Compilation album by Roger McGuinn
- Released: August 1991
- Recorded: 1973–1976
- Genre: Rock
- Length: 69:42
- Label: Columbia

Roger McGuinn chronology
| Back from Rio (1991) | Born to Rock and Roll (1991) | Live from Mars (1996) |

= Born to Rock and Roll =

Born to Rock and Roll is a compilation album by the ex-Byrds frontman Roger McGuinn, released on Columbia Records in August 1991. It was issued following the success of McGuinn's comeback solo album Back from Rio earlier that same year. Born to Rock and Roll contains songs from all five of McGuinn's solo albums of the 1970s, released after the final breakup of The Byrds in 1973. It was the first time that material from these albums had been released on Compact Disc.

◆ **Source data**
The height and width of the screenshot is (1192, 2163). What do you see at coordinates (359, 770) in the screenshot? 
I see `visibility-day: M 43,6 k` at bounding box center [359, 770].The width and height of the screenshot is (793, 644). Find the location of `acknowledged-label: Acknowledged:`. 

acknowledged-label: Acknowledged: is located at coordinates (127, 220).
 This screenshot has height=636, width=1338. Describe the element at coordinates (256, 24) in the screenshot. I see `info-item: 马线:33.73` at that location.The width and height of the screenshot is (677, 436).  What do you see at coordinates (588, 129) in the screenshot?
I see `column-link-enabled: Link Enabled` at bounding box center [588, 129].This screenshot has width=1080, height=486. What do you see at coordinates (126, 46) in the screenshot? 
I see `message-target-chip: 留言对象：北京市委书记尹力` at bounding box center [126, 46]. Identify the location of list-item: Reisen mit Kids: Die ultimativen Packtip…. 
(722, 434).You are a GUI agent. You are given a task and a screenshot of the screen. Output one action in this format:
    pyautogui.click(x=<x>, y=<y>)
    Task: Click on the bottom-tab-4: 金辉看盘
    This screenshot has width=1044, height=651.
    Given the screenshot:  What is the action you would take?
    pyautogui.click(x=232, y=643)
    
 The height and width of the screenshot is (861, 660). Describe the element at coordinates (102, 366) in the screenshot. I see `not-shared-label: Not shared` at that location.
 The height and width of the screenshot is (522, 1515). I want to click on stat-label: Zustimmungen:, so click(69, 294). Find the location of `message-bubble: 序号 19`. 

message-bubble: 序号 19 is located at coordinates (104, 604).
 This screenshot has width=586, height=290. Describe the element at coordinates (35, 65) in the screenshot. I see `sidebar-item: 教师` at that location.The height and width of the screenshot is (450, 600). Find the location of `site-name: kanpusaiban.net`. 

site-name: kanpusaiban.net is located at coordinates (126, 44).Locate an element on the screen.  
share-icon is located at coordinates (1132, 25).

◆ **Work instructions**
Please answer from the Born to Rock and Roll text: how many of Roger McGuinn's 1970s solo albums does the compilation draw songs from?

◆ **Solved exercise**
All five of them.